Moses answered the people, “Do not be afraid. Stand firm and you will see the deliverance the Lord will bring you today. The Egyptians you see today you will never see again. The Lord will fight for you; you need only to be still.” Exodus 14:13–14
The Israelites stood on the edge of what looked like destruction. The Red Sea was in front of them. Behind them? Pharaoh’s army. They were terrified, questioning everything, even longing to return to slavery in Egypt rather than face the unknown wilderness. But in that moment of desperation, God revealed a deeper truth: freedom often begins with letting something die.
In my own journey this past year and a half, I found myself in a similar wilderness. I made a hard decision to realign my church affiliation, stepping away from what was familiar, predictable, even comfortable in some aspects. Like the Israelites, I didn’t know what was ahead. But I sensed God calling me to something deeper, something freer.
What needed to die?
My own plan. I had carefully built a roadmap for how things “should” go in ministry and life. But God asked me to lay it down, not because He wanted to take something from me, but because He wanted to give me something better – His will, not mine.
My fears. Fear of being misunderstood. Fear of losing community. Fear of starting over. These “Egyptian chariots” chased me for a while. But like Moses told the Israelites, I had to learn to be still and trust that God fights for those who follow His lead.

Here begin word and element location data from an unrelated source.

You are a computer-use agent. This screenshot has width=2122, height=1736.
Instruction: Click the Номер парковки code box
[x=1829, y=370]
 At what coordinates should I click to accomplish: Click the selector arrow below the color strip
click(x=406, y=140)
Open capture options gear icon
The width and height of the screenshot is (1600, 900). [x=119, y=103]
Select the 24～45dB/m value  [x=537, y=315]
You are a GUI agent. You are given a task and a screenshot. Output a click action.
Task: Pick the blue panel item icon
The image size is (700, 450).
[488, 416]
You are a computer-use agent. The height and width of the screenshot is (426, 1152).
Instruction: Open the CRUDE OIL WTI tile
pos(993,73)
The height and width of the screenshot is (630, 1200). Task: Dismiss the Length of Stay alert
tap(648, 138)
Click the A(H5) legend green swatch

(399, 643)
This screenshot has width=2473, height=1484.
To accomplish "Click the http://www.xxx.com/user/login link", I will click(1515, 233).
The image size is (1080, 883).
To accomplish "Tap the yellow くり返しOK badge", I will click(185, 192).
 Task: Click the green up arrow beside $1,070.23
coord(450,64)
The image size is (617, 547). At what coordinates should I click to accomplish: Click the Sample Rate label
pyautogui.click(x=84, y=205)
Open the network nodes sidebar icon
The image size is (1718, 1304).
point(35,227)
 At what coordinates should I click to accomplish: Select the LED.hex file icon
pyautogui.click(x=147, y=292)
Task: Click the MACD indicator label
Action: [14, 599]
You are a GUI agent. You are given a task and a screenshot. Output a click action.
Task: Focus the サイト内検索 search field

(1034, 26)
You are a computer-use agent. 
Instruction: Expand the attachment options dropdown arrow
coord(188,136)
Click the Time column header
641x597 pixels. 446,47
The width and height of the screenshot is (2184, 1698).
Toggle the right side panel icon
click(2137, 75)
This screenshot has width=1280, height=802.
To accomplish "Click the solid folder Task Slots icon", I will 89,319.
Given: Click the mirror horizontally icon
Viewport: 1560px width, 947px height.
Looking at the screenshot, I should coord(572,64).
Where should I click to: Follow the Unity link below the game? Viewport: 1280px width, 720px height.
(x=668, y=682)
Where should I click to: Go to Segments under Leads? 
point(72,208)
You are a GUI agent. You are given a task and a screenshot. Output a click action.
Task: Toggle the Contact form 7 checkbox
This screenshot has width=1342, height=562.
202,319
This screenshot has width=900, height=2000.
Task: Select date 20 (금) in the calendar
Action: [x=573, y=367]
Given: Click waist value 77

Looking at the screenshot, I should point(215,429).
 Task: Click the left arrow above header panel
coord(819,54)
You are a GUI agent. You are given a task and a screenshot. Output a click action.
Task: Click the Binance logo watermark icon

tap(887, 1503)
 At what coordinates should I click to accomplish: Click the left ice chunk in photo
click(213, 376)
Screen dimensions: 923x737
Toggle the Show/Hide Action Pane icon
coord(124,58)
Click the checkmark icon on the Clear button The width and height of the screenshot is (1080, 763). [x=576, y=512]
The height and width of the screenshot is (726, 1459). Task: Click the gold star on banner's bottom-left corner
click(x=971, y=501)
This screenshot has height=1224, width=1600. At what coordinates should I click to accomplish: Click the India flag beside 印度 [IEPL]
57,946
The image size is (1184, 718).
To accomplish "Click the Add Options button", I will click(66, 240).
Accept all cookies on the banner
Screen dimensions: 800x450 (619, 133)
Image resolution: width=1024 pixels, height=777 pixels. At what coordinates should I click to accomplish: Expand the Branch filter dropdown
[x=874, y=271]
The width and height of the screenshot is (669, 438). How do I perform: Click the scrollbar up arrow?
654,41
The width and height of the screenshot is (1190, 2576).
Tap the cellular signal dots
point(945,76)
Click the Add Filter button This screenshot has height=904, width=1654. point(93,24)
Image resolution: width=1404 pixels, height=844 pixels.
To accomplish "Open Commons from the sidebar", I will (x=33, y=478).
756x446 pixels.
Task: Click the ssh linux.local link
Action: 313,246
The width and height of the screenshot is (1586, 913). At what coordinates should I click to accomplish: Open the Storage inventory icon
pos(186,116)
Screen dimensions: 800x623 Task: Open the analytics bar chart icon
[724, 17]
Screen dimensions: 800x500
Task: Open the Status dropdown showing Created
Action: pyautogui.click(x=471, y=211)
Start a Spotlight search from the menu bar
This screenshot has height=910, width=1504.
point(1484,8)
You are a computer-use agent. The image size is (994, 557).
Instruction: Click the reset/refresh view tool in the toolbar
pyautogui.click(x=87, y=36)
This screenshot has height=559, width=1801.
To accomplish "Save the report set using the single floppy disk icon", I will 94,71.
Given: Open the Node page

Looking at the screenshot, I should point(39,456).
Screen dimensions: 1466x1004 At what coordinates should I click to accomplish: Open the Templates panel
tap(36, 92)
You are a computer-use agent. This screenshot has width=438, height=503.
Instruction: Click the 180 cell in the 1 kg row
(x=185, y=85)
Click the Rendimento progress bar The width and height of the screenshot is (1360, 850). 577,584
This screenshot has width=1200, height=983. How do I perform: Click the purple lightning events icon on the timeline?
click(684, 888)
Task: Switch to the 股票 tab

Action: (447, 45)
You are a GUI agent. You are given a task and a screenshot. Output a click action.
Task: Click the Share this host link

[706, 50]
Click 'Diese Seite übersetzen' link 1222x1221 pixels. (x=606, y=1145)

My need for control. In the wilderness, I had no choice but to depend on God. No amount of planning could part the Red Sea. Only trust could.
In letting these things go, letting them “die” in the wilderness, I experienced what the Israelites eventually saw: God is a Promise Keeper. He doesn’t lead us into freedom and then leave us. He leads us through the impossible. Through the wilderness. Through the uncertainty. And into the Promised Land.
I found out last week that I am approved for ordination in Church of God, and we’ll be celebrating that very soon. Today, I stand freer. I feel made new, not because it’s all been easy, but because I know that sometimes, God has to let things die in us so we can truly live in Him. Praise God!